RECORDS FOR THIS EXERCISE
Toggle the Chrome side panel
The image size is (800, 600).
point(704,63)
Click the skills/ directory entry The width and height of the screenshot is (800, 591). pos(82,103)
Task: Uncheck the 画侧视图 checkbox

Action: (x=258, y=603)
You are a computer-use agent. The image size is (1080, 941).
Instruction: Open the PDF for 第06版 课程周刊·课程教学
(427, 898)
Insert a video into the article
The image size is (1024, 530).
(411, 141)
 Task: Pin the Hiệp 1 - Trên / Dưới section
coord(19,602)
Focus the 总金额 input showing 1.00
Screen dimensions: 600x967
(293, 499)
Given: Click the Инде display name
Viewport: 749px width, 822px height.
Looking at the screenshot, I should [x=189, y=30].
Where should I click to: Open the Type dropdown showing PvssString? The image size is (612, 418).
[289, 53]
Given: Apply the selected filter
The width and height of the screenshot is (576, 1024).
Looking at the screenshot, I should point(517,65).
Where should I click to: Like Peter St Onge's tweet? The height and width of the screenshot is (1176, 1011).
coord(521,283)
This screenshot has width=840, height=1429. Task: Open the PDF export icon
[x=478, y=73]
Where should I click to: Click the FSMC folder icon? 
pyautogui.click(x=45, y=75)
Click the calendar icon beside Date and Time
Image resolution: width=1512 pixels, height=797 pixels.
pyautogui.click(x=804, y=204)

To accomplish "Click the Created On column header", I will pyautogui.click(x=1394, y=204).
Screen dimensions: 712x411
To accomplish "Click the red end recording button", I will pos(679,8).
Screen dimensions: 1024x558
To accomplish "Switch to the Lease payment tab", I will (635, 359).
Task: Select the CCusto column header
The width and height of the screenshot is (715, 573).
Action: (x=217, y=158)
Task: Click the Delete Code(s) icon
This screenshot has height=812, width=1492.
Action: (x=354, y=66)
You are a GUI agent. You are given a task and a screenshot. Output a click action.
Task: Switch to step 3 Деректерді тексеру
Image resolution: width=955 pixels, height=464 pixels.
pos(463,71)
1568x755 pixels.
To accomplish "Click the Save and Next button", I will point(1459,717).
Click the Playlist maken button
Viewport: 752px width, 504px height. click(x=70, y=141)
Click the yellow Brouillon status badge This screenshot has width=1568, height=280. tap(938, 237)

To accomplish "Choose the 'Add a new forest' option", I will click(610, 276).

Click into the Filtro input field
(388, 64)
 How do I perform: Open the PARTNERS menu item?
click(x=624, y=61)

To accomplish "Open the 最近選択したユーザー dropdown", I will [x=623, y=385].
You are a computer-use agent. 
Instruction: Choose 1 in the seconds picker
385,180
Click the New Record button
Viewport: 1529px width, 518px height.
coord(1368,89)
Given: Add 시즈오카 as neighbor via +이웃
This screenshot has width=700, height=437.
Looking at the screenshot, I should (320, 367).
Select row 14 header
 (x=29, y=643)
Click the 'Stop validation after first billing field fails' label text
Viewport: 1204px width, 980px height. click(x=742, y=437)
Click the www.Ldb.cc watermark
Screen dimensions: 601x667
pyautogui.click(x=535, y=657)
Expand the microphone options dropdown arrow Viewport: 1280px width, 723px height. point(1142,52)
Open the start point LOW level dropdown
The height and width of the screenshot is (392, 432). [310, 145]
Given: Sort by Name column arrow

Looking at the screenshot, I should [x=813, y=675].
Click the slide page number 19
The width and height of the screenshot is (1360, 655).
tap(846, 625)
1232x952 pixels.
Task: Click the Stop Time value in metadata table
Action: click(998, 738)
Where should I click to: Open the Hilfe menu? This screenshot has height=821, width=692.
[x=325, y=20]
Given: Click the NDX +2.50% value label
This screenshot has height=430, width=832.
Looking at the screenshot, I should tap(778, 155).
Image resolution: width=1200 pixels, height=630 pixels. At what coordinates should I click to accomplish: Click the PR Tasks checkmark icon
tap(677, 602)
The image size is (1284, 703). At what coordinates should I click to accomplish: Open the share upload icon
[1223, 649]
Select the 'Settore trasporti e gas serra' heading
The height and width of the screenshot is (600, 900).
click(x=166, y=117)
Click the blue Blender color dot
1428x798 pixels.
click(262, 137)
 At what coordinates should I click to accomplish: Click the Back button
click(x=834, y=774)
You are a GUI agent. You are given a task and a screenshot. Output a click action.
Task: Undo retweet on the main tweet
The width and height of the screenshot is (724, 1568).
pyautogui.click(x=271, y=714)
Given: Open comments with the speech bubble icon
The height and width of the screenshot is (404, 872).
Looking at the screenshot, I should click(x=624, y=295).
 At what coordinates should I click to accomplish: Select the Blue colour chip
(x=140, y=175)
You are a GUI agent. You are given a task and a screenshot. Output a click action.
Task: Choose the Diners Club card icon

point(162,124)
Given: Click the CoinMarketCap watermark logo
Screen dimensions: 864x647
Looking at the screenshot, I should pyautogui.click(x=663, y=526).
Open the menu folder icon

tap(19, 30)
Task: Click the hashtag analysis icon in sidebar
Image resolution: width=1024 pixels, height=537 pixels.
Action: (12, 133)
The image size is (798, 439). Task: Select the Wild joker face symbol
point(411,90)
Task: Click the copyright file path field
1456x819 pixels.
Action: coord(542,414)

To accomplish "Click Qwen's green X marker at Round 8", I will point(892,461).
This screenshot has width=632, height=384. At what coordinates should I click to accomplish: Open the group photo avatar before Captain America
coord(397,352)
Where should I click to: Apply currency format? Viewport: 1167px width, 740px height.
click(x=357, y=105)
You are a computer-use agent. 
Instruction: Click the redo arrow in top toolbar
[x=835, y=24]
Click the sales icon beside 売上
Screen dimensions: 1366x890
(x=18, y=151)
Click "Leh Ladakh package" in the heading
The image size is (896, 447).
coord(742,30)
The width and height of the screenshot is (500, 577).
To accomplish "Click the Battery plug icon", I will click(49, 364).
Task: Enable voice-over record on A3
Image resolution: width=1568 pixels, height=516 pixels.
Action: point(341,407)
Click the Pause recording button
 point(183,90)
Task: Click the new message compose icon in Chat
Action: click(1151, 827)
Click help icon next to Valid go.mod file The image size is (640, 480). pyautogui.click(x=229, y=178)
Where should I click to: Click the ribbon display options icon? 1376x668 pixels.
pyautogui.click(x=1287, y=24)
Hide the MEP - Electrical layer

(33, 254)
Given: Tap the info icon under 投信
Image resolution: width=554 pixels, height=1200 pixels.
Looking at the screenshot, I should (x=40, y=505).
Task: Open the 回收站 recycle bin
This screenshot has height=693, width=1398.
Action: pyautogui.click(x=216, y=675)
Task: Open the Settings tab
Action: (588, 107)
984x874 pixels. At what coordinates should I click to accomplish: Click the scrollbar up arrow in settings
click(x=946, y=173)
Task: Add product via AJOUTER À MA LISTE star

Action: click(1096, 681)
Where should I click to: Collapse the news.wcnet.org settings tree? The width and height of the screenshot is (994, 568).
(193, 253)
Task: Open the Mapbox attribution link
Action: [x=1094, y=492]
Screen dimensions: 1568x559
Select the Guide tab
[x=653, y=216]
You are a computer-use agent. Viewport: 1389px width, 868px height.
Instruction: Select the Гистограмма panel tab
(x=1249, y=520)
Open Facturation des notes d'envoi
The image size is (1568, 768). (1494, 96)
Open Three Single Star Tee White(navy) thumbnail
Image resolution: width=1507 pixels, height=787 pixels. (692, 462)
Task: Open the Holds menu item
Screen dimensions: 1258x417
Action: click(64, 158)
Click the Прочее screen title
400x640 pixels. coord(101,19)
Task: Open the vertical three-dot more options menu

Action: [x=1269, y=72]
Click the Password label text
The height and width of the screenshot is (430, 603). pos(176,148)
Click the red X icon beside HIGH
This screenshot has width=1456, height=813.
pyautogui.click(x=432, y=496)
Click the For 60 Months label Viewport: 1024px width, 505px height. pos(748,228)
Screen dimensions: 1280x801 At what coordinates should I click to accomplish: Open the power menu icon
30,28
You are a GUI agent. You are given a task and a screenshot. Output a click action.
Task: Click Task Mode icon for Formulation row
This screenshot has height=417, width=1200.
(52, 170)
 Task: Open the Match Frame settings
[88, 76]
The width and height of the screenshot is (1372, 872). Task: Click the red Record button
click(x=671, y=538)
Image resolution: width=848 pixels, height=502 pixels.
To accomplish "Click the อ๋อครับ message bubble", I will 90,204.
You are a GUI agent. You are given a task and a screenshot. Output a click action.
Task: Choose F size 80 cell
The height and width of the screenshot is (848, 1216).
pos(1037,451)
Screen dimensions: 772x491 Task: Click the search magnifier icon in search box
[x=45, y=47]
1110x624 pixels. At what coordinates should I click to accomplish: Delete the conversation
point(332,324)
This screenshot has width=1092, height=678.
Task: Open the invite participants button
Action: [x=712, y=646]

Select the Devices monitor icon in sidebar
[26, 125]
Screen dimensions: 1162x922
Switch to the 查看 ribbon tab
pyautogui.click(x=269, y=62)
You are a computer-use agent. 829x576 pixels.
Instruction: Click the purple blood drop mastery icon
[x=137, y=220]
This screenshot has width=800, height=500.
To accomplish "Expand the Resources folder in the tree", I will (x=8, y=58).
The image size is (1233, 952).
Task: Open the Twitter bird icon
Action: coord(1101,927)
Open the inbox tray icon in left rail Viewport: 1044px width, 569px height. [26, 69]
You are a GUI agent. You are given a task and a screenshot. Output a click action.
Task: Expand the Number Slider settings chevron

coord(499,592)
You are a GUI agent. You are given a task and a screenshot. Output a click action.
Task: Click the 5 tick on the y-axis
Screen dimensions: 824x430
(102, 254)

YOUR GOAL
Please restate only the opening stretch of the records above: every line from the first through the one containing "You are a computer-use agent. The", exactly as written.

RESPONSE TO THIS EXERCISE
Toggle the Chrome side panel
The image size is (800, 600).
point(704,63)
Click the skills/ directory entry The width and height of the screenshot is (800, 591). pos(82,103)
Task: Uncheck the 画侧视图 checkbox

Action: (x=258, y=603)
You are a computer-use agent. The image size is (1080, 941).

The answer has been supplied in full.